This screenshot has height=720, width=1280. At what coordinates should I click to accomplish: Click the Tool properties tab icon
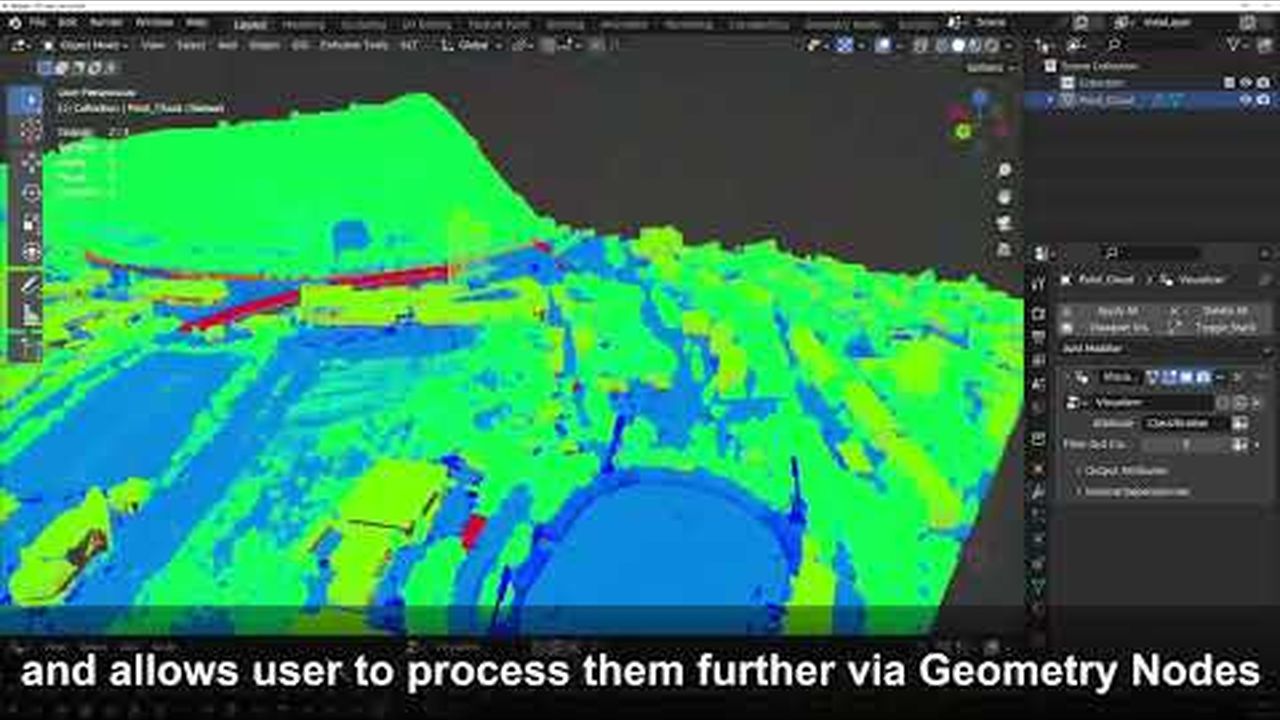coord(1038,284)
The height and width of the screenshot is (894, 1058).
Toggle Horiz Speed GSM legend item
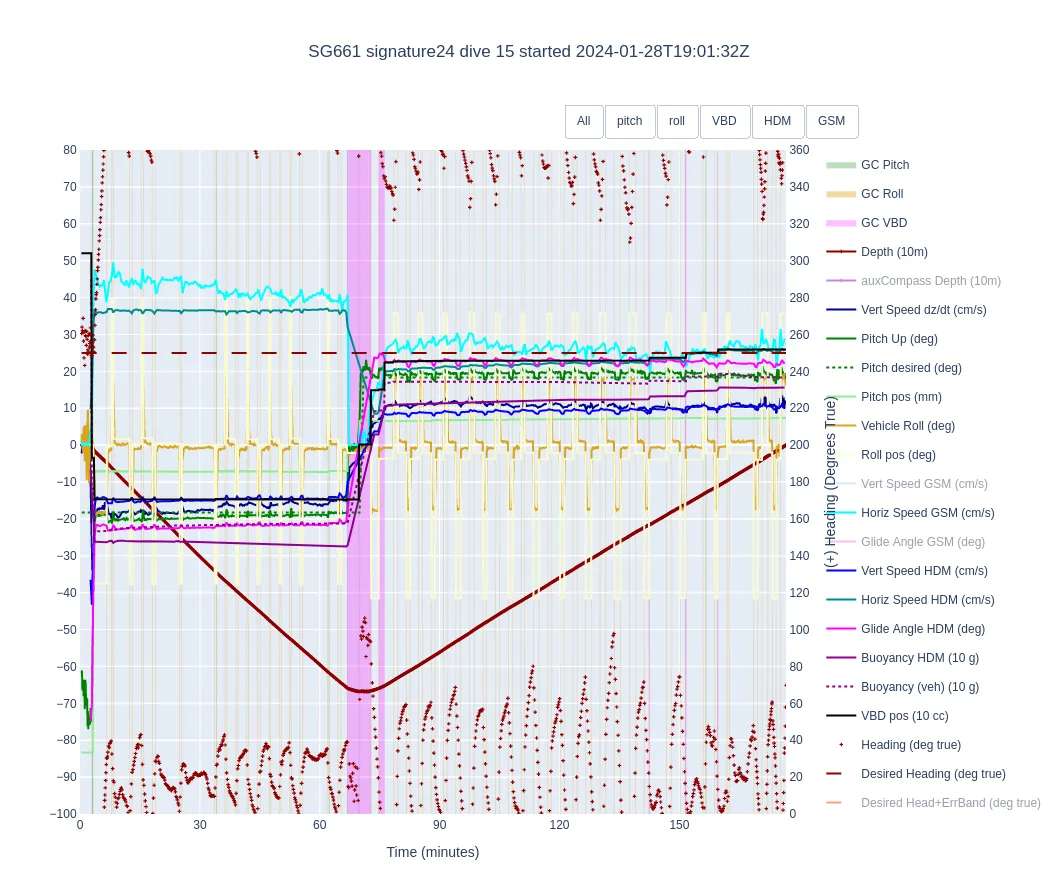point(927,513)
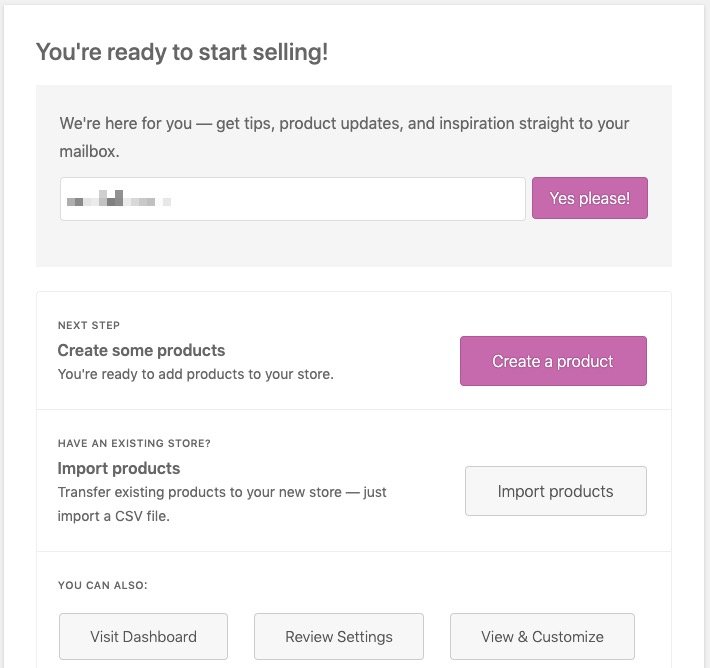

########################################

DIRECTIONS
Rewrite the listing from the line containing "The height and" through the end of the listing, inclusive, as a numbered list. Skip blank lines and omit the pictures.

SOLVED PROBLEM
1. The height and width of the screenshot is (894, 1058).
2. Toggle Horiz Speed GSM legend item
3. point(927,513)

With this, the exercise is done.